**REQUIRED TASK:**
Lay out every line of the records below as a Markdown table with two columns, Row and Line, numbering the rows and skipping blank lines. Leave the pictures out.

━━━━━ GIVEN DATA ━━━━━

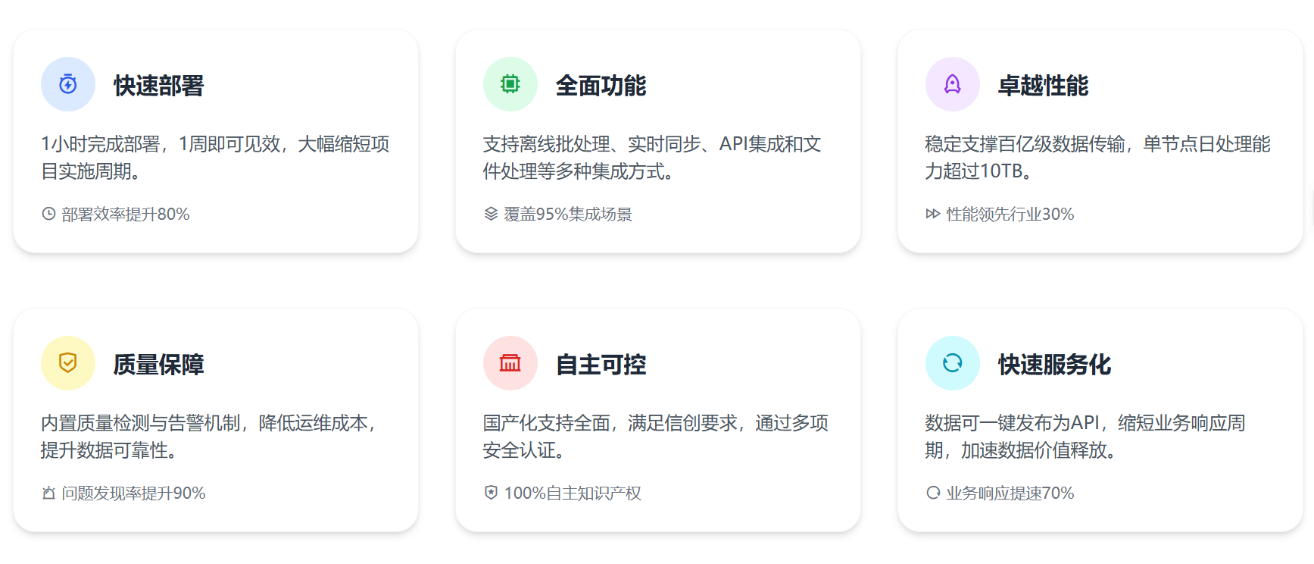Click the sync arrows icon beside 快速服务化
This screenshot has width=1314, height=564.
click(x=952, y=363)
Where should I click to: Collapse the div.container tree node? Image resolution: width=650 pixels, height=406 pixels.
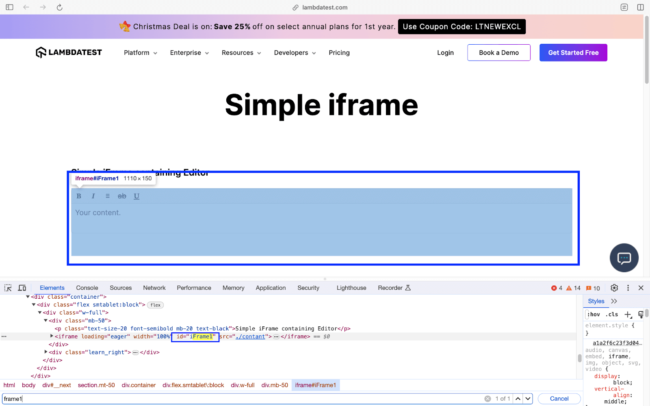pos(28,297)
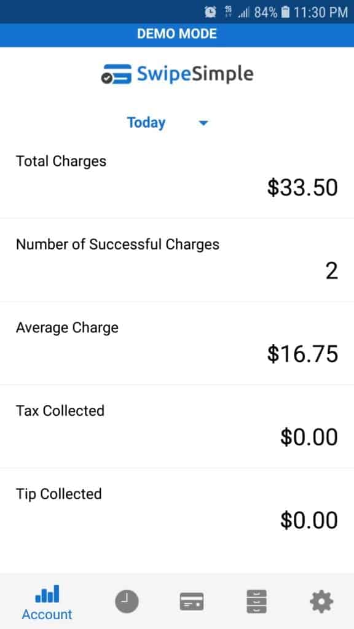Image resolution: width=354 pixels, height=629 pixels.
Task: Open the Account tab bar-chart icon
Action: (x=47, y=594)
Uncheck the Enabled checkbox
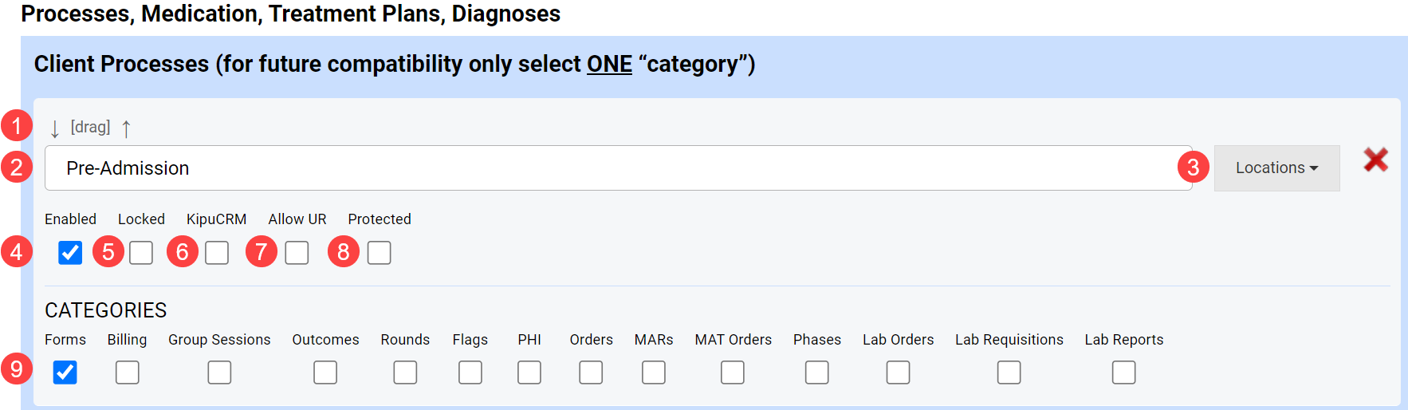1408x410 pixels. (x=70, y=253)
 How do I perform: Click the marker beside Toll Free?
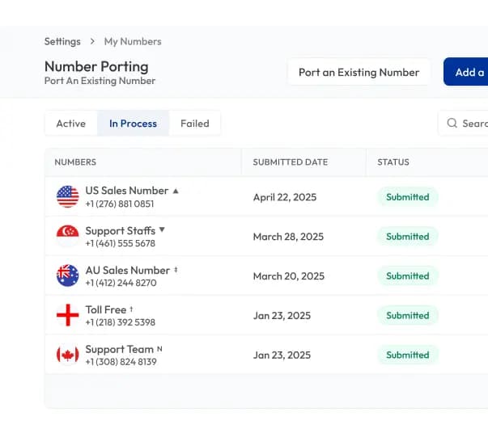click(132, 309)
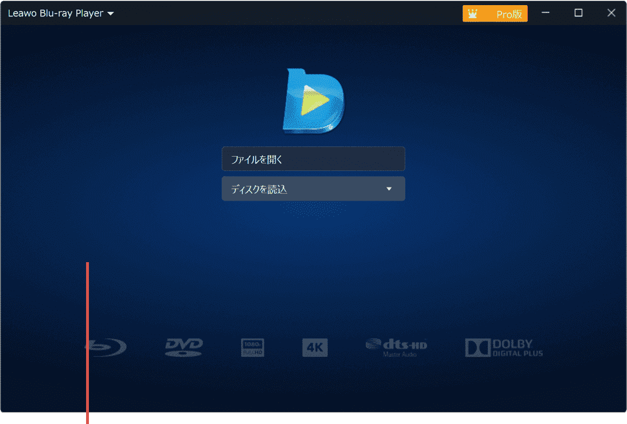Click the 1080 Full HD badge
The image size is (627, 424).
pos(253,347)
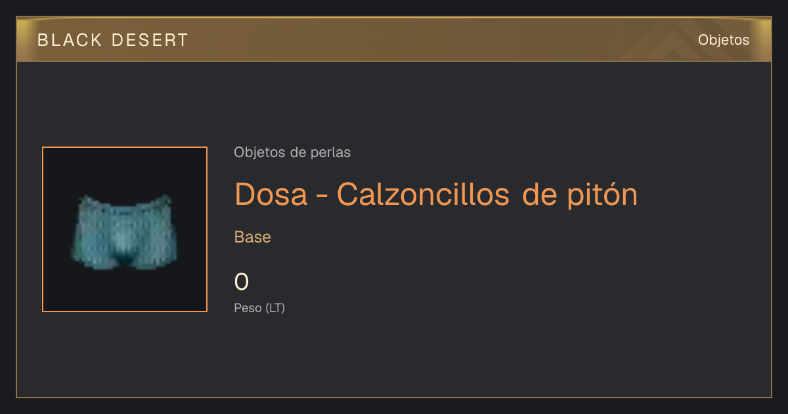
Task: Select the Objetos de perlas category label
Action: [x=292, y=152]
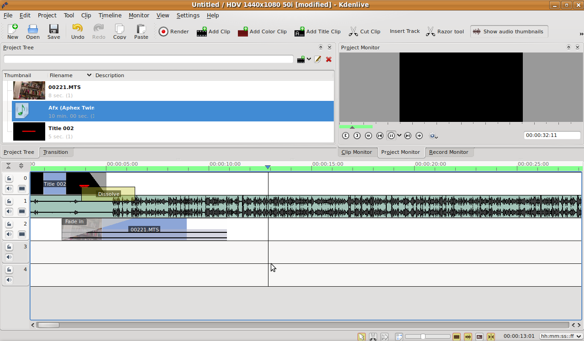The height and width of the screenshot is (341, 584).
Task: Switch to the Clip Monitor tab
Action: pyautogui.click(x=357, y=152)
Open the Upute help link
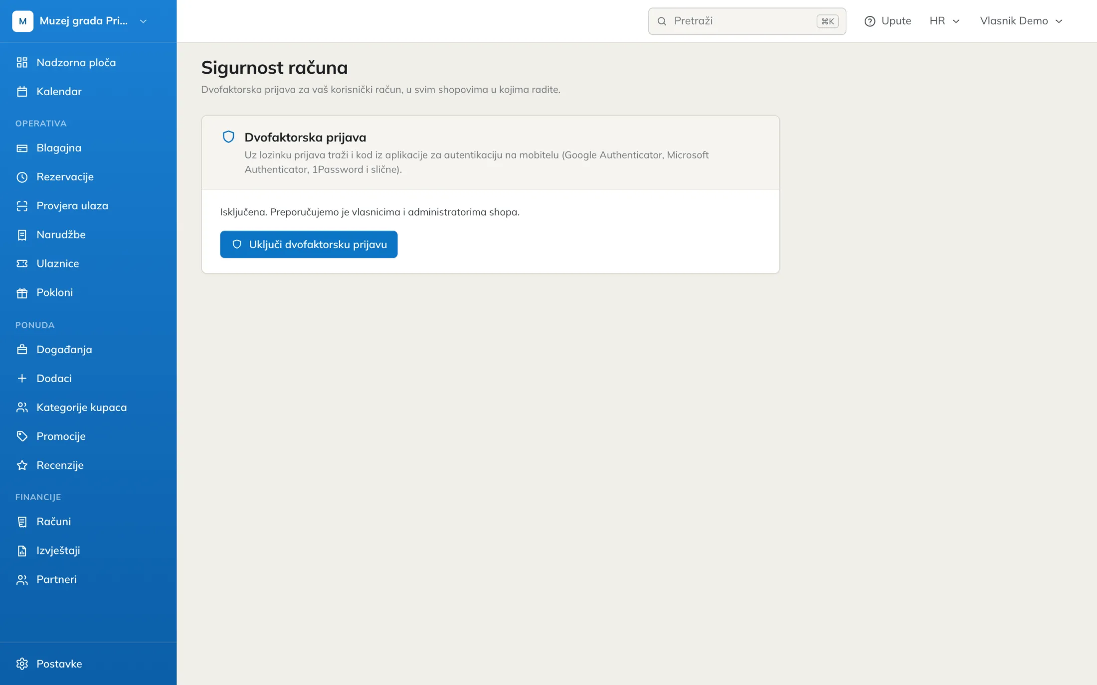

━━━━━

**TASK ANSWER:**
| Row | Line |
|---|---|
| 1 | Click the sync arrows icon beside 快速服务化 |
| 2 | This screenshot has width=1314, height=564. |
| 3 | click(x=952, y=363) |
| 4 | Where should I click to: Collapse the div.container tree node? Image resolution: width=650 pixels, height=406 pixels. |
| 5 | pos(28,297) |
| 6 | Image resolution: width=354 pixels, height=629 pixels. |
| 7 | Task: Open the Account tab bar-chart icon |
| 8 | Action: (x=47, y=594) |
| 9 | Uncheck the Enabled checkbox |
| 10 | 1408x410 pixels. (x=70, y=253) |
| 11 |  How do I perform: Click the marker beside Toll Free? |
| 12 | click(132, 309) |
| 13 | Click the 1080 Full HD badge |
| 14 | The image size is (627, 424). |
| 15 | pos(253,347) |
| 16 | Task: Select the Objetos de perlas category label |
| 17 | Action: [x=292, y=152] |
| 18 | The height and width of the screenshot is (341, 584). |
| 19 | Task: Switch to the Clip Monitor tab |
| 20 | Action: pyautogui.click(x=357, y=152) |
| 21 | Open the Upute help link |